La indignación de Carolina del Sur alcanzó su punto máximo en 1832 cuando un arancel revisado ofreció solo un modesto alivio de la Ley de 1828. En respuesta, el estado aprobó una “ordenanza de anulación”, declarando ambas tarifas “nulas, nulas y sin ley”, y amenazaba la secesión si el gobierno federal intentaba hacer cumplirlas.
Sin embargo, Carolina del Sur se encontró aislada, y la crisis terminó cuando el presidente Andrew Jackson amenazó la acción militar. Aunque se resolvió, la “crisis de anulación” dejó cicatrices duraderas. Dejó en claro al sur que estaban en desventaja para la mayoría del norte del Congreso, una realidad que resurgiría con una mayor fuerza en el período previo a la Guerra Civil.

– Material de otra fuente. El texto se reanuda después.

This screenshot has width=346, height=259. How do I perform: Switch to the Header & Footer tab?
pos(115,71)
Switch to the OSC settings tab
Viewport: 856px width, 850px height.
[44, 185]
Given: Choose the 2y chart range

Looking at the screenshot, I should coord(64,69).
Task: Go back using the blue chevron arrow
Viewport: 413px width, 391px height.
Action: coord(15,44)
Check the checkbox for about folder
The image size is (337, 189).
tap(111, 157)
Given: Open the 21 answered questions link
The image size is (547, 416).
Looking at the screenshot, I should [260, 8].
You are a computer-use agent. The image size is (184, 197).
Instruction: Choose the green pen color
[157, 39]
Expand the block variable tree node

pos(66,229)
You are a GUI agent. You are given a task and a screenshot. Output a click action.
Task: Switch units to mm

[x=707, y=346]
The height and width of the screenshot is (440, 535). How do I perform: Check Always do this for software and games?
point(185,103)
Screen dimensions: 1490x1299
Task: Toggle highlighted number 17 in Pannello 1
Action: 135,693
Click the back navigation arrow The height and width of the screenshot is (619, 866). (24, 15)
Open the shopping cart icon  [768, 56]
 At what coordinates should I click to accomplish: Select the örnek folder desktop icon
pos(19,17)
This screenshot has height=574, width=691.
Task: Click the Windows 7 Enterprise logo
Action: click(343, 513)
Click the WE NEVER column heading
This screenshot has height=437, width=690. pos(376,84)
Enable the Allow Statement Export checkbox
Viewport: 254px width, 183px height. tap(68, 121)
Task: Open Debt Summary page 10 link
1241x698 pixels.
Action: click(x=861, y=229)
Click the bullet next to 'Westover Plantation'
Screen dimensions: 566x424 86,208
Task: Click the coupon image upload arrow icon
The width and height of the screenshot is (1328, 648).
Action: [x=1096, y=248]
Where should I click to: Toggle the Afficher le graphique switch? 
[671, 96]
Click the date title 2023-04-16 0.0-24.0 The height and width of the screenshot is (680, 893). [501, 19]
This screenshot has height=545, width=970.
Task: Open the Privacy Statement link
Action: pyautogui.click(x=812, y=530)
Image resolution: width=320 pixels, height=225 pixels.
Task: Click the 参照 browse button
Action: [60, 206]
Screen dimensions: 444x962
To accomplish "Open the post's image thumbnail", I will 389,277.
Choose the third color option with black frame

Desde su fundación, la política comercial de los Estados Unidos se ha inclinado fuertemente hacia el proteccionismo, una postura que persistió hasta después de la Segunda Guerra Mundial. Aunque los contemporáneos del abogado de libre comercio Adam Smith, Hamilton y Jefferson adoptaron medidas proteccionistas en respuesta al mundo mercantilista de su tiempo. Pero aún reconocieron los beneficios potenciales de un sistema de libre comercio global bien regulado.
En su informe de 1793, Jefferson también escribió: “En lugar de vergonzarse en un comercio bajo montones de leyes reguladas, deberes y prohibiciones, ¿podría ser relevado de todos sus grilletes en todas las partes del mundo? La felicidad;
El siglo XXI está mucho más cerca de lograr lo que parecía ser un ideal inalcanzable para los padres fundadores de los Estados Unidos a principios del siglo XIX: un mundo de mercados abiertos y libre comercio. Los aranceles, una vez vitales para los ingresos nacionales, han dado paso a los impuestos sobre la renta, mientras que el comercio internacional ahora se basa en intrincadas cadenas de suministro y redes financieras. Aunque lejos de ser impecable, estos sistemas ofrecen más promesas a través de una reforma reflexiva que en retiro o desmantelamiento.
Estados Unidos está experimentando otro experimento con su arquitectura comercial, una que los padres fundadores pueden encontrar inesperadamente familiar a pesar del mundo enormemente cambiado. Si este camino resulta sabio en el panorama global de hoy es una cuestión de profunda importancia a medida que la nación se acerca a su 250 aniversario.
(Foto de portada: una impresión de grabado en madera de finales del siglo XIX que muestra a un hombre en una bandera que reemplaza la bandera británica con una bandera estadounidense cuando la flota británica sale del puerto de Nueva York el 25 de noviembre de 1783. CFP)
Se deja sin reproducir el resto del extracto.